Sebastiaan De Wilde

Personal information
- Full name: Sebastiaan De Wilde
- Date of birth: 2 February 1993 (age 33)
- Place of birth: Wetteren, Belgium
- Height: 1.86 m (6 ft 1 in)
- Position: Centre back

Team information
- Current team: Knokke
- Number: 22

Youth career
- Eendracht Laarne
- Lokeren
- Anderlecht

Senior career*
- Years: Team / Apps / (Gls)
- 2013–2018: FC Eindhoven / 80 / (2)
- 2018–2019: Lommel / 22 / (0)
- 2019–: Knokke / 31 / (1)

= Sebastiaan De Wilde =

Belgian footballer

Sebastiaan De Wilde (born 2 February 1993) is a Belgian professional footballer who plays as a centre back for Knokke.

==Career==
De Wilde played youth football for Eendracht Laarne, Lokeren and Anderlecht. In the summer of 2013, he decided to leave Anderlecht to sign a contract with FC Eindhoven. He made his debut on 25 October 2013 in a 3–1 home loss to Excelsior, coming on as a substitute in the second half for Jasper Waalkens.

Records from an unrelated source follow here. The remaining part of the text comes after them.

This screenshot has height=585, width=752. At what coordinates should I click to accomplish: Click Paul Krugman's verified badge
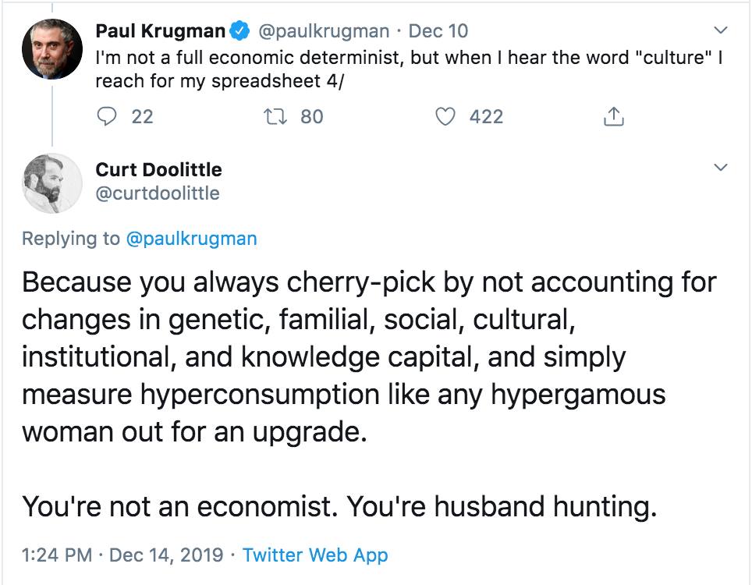[240, 31]
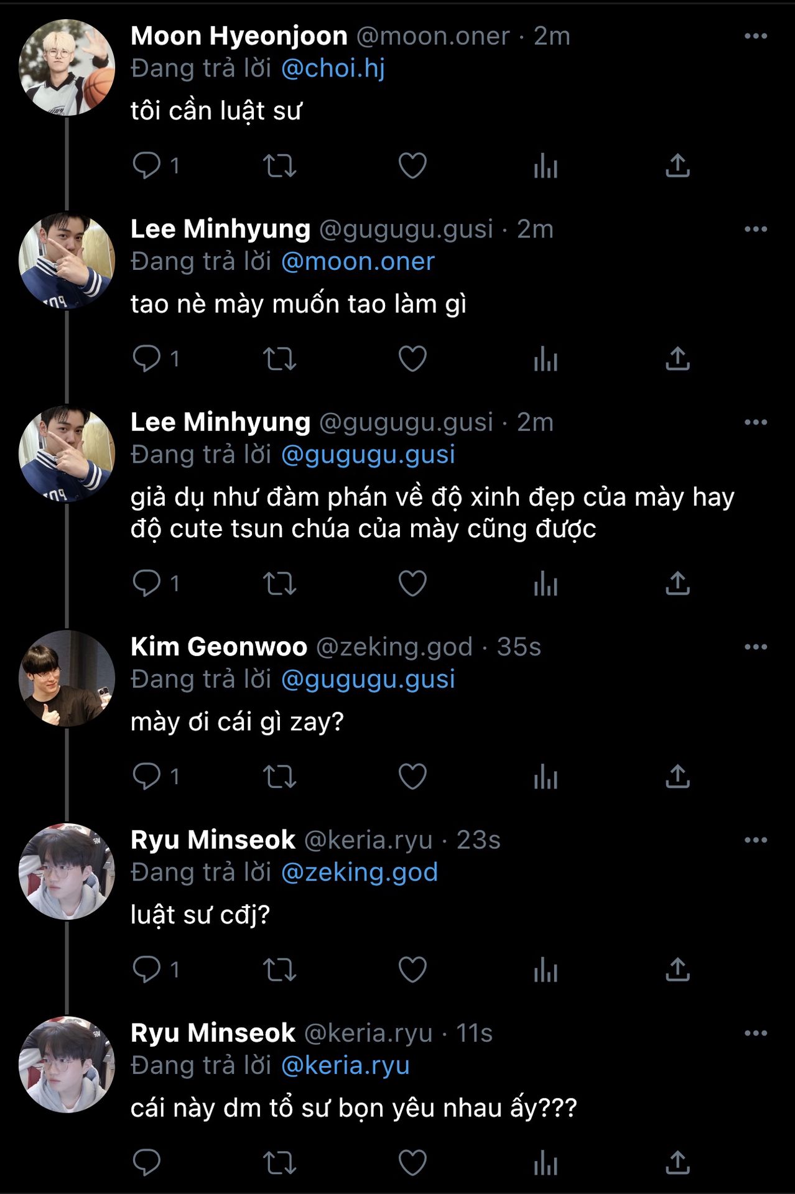Open more options menu on Kim Geonwoo's tweet
This screenshot has height=1194, width=795.
tap(755, 647)
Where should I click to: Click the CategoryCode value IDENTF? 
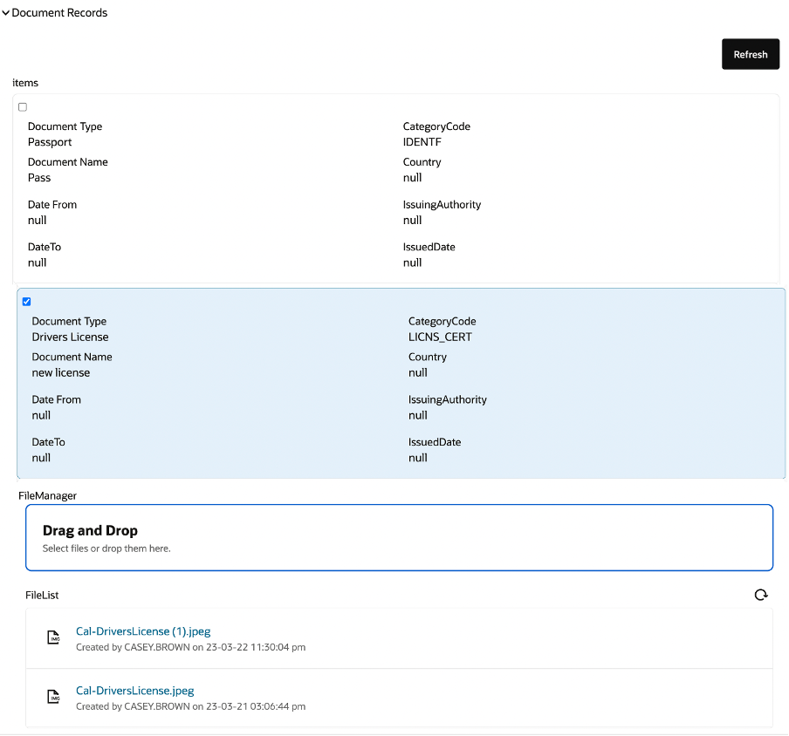point(421,141)
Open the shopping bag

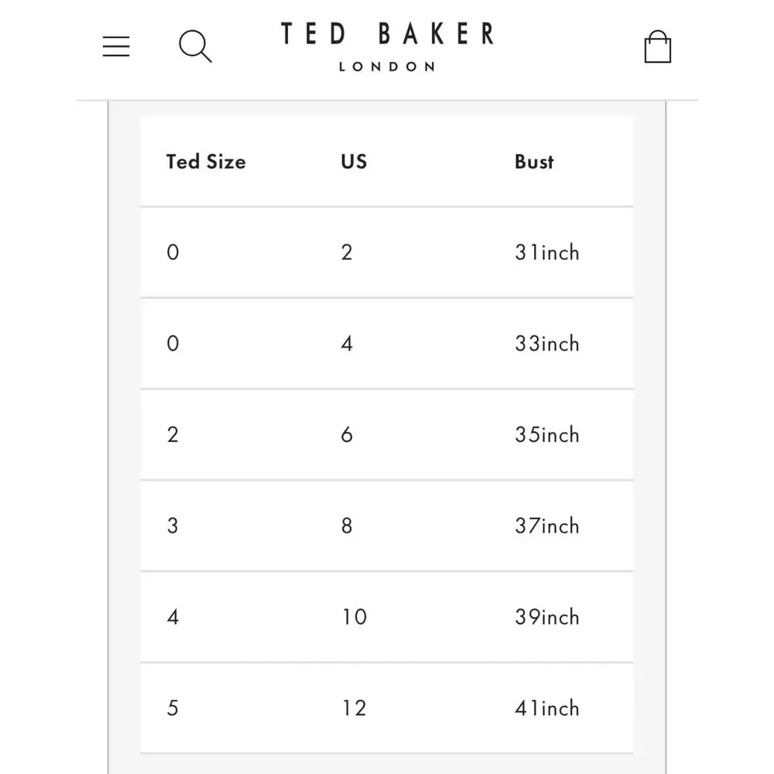[657, 46]

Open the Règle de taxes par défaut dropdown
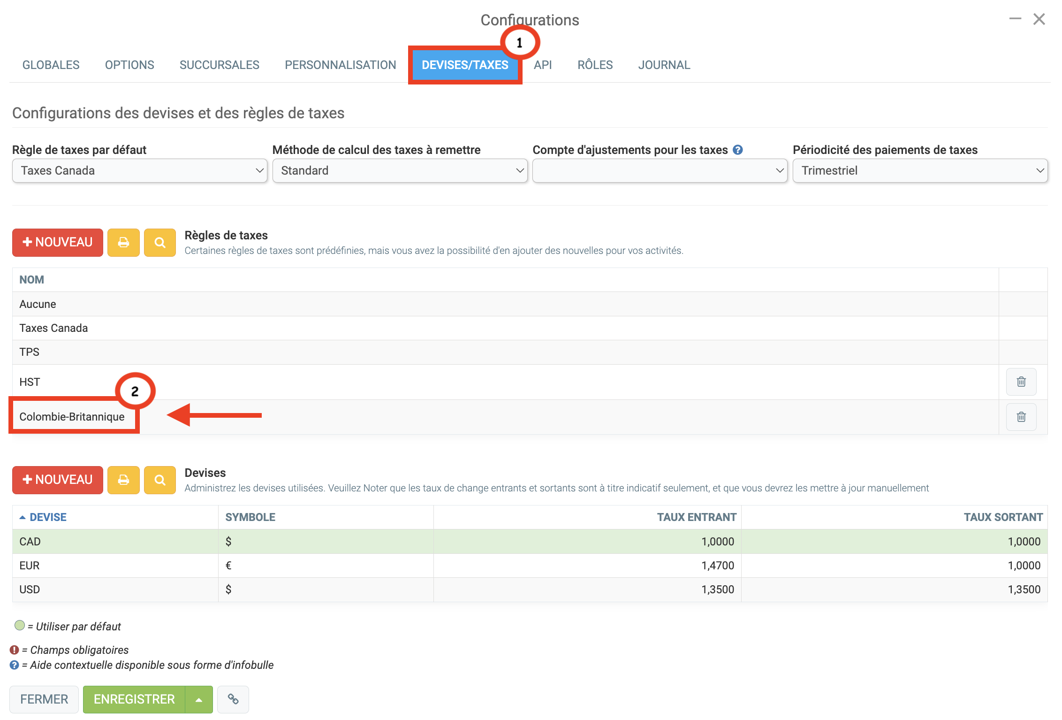point(139,171)
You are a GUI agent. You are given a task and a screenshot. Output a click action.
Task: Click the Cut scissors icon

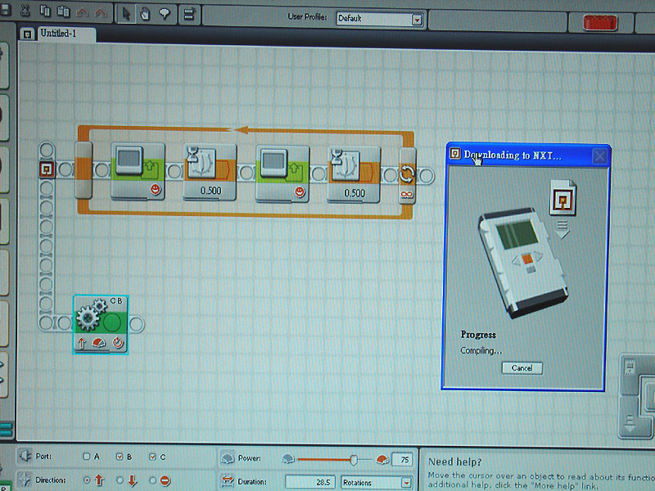[25, 10]
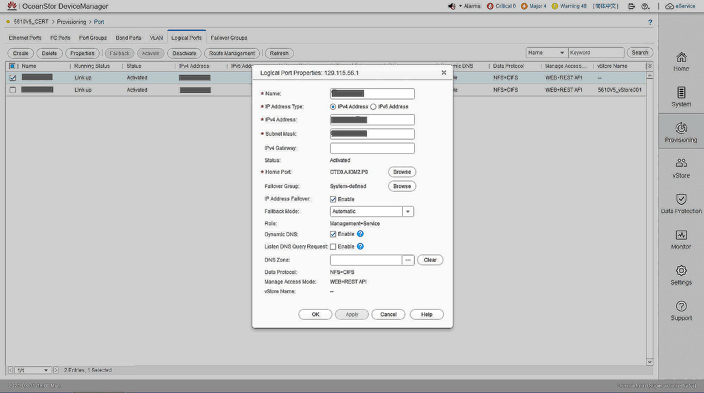Screen dimensions: 704x393
Task: Open Settings from the sidebar
Action: click(x=681, y=275)
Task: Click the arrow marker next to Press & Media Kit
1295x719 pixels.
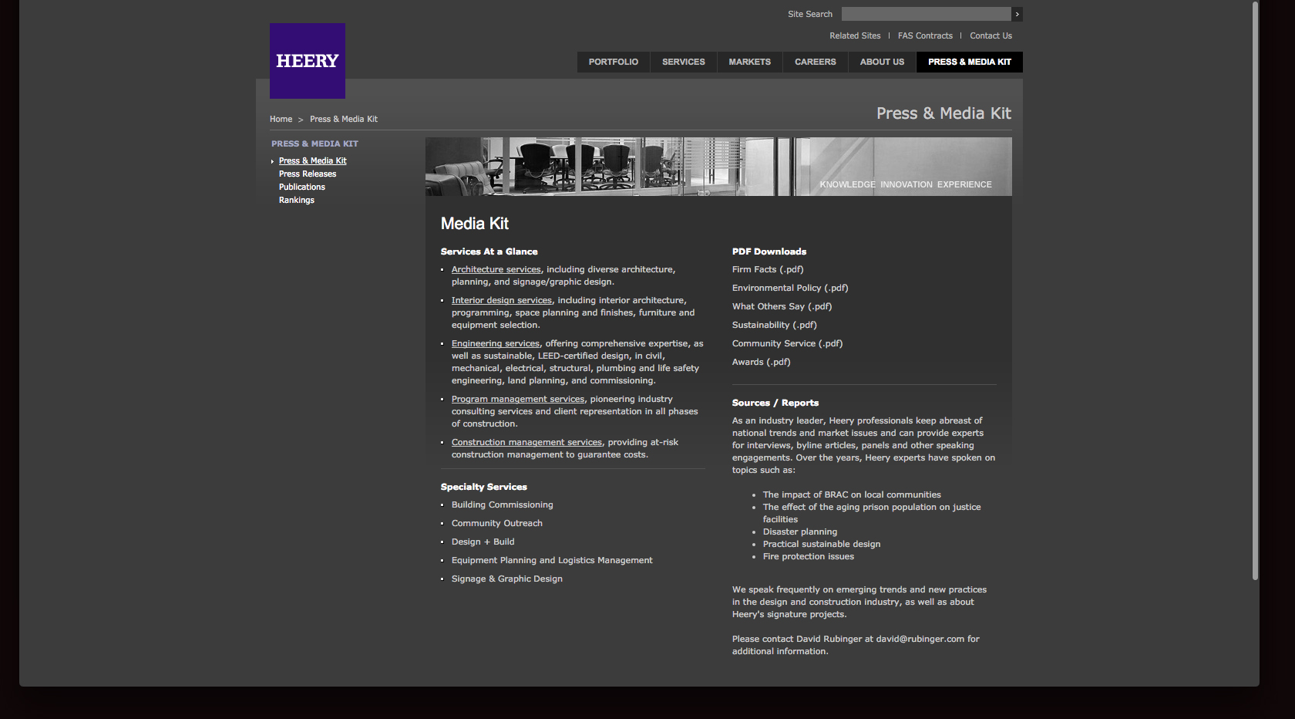Action: point(273,160)
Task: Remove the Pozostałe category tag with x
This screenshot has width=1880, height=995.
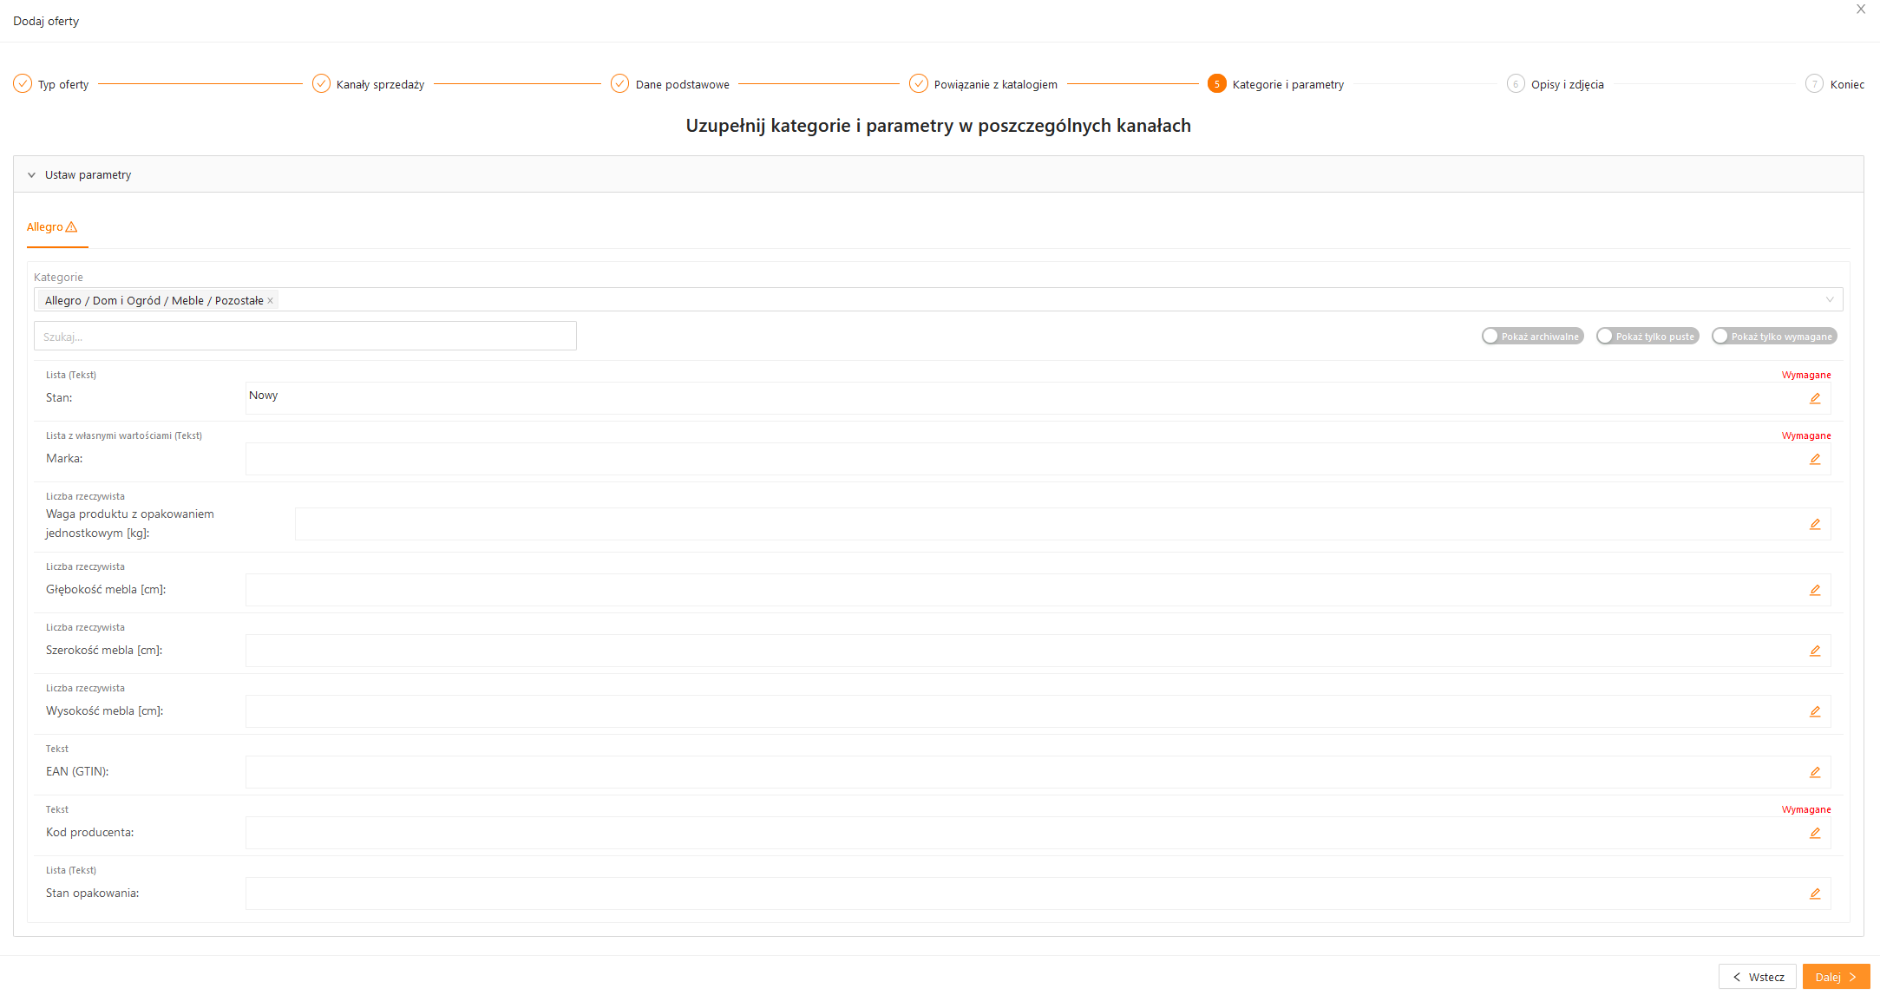Action: (x=271, y=301)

His first goals followed in the 2016–17 season, his first being a first-half goal on 30 October 2016 against Cambuur. In March 2017, his expiring contract was extended by one year.

In May 2018, De Wilde moved to Lommel on a free transfer, signing a two-year contract. In May 2019, De Wilde and Lommel decided to terminate the agreement by mutual consent.

Ahead of the 2019–20 season, De Wilde joined Knokke on a three-year contract.